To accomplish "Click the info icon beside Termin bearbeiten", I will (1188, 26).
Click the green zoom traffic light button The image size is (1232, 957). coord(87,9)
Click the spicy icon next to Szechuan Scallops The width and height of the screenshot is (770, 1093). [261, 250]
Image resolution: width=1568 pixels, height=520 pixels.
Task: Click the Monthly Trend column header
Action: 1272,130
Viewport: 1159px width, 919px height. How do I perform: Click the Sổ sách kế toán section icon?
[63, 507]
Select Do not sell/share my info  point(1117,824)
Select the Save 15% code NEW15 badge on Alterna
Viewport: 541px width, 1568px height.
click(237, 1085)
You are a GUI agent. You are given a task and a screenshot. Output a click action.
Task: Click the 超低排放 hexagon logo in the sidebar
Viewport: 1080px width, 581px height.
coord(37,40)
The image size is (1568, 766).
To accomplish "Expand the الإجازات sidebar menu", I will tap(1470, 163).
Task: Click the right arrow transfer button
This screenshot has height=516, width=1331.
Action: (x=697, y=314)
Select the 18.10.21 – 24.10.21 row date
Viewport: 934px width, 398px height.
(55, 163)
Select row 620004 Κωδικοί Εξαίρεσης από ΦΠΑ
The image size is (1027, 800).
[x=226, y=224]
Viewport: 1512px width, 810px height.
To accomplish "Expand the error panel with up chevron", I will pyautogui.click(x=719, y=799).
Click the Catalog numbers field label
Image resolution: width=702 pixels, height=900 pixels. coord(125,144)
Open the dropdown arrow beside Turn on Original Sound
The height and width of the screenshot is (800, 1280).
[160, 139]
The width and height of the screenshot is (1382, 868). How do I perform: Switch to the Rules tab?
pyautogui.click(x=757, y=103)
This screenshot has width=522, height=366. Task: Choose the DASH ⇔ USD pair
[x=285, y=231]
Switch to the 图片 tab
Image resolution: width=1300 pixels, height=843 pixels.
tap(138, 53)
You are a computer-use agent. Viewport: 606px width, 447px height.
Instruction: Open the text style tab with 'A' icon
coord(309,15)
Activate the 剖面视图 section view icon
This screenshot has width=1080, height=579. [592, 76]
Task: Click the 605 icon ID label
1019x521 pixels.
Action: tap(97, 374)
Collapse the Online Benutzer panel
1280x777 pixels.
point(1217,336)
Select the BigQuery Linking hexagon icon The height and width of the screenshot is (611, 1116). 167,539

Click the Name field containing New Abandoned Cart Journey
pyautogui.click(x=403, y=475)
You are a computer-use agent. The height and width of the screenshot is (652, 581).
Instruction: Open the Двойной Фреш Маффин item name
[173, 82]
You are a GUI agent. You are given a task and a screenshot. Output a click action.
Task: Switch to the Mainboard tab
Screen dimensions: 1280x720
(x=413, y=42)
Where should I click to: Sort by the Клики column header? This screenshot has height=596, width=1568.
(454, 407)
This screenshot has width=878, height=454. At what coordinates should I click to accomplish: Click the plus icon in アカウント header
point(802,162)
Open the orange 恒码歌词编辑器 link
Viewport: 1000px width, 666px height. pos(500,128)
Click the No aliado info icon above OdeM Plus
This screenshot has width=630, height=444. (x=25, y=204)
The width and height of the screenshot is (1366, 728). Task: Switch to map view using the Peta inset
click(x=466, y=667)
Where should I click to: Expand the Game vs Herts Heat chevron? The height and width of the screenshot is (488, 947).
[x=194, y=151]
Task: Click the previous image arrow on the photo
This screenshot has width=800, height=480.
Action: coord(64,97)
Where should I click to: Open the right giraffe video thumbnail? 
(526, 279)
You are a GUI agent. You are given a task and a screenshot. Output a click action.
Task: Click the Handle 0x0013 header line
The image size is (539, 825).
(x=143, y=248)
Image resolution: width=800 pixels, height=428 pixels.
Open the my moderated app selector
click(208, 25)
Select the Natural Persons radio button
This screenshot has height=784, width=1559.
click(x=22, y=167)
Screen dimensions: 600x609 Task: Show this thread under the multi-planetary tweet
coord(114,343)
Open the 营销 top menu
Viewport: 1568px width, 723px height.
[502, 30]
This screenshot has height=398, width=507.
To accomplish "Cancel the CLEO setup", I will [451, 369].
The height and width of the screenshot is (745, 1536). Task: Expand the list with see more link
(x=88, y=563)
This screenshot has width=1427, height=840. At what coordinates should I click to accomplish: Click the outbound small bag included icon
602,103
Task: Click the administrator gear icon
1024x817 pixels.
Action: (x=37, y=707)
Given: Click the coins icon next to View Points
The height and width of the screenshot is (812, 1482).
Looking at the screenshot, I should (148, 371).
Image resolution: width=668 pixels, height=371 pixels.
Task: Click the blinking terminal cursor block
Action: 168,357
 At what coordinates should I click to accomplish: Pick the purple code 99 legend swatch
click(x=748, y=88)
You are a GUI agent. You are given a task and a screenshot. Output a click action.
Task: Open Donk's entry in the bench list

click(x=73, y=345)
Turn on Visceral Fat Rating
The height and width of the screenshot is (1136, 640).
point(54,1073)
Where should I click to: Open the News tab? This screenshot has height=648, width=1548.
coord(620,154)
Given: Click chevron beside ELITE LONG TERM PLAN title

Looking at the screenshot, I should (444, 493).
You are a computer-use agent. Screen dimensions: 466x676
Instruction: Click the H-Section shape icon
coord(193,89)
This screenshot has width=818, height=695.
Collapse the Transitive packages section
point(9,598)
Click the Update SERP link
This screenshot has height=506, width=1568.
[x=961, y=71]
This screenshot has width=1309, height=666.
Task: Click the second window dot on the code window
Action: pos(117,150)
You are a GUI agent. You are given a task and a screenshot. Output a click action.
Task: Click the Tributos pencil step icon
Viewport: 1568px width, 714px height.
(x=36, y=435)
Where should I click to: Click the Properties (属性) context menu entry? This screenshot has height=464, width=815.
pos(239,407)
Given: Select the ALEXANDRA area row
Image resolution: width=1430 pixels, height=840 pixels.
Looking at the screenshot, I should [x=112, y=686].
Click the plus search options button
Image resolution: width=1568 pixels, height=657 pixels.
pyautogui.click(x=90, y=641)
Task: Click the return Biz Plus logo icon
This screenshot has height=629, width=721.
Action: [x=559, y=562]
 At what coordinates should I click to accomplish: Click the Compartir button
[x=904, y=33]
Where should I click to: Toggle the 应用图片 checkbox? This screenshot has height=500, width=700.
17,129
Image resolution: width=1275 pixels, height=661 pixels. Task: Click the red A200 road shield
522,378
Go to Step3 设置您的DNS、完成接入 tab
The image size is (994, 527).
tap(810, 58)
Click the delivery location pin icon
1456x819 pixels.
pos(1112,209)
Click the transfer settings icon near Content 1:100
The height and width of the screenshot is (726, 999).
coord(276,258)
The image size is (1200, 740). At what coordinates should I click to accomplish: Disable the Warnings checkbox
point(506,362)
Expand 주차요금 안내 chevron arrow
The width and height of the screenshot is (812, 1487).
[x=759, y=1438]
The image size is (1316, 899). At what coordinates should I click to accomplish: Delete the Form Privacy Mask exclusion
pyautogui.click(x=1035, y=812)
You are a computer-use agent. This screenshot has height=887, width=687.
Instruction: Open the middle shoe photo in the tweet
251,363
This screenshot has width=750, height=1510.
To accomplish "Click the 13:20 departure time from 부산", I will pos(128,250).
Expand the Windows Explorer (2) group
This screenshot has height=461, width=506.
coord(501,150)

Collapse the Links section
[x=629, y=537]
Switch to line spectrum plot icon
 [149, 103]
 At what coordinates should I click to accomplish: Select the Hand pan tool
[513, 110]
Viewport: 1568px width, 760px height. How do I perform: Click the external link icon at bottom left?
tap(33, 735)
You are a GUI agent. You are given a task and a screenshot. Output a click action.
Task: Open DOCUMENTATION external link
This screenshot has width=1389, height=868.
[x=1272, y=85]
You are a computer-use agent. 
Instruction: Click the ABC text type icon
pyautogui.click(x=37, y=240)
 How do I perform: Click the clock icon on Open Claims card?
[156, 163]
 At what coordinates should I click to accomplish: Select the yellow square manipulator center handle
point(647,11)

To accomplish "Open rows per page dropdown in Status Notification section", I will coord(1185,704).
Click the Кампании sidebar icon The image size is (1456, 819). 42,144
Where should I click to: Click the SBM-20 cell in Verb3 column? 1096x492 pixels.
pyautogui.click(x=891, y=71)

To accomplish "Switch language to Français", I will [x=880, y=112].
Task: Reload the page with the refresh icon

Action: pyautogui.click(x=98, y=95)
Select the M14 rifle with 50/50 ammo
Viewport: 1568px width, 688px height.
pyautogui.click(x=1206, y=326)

Your assignment.
Out of the entries, pull every line that mentions "sidebar".

The completed task.
Task: Click the 超低排放 hexagon logo in the sidebar
To accomplish "Expand the الإجازات sidebar menu", I will tap(1470, 163).
Click the Кампании sidebar icon The image size is (1456, 819). 42,144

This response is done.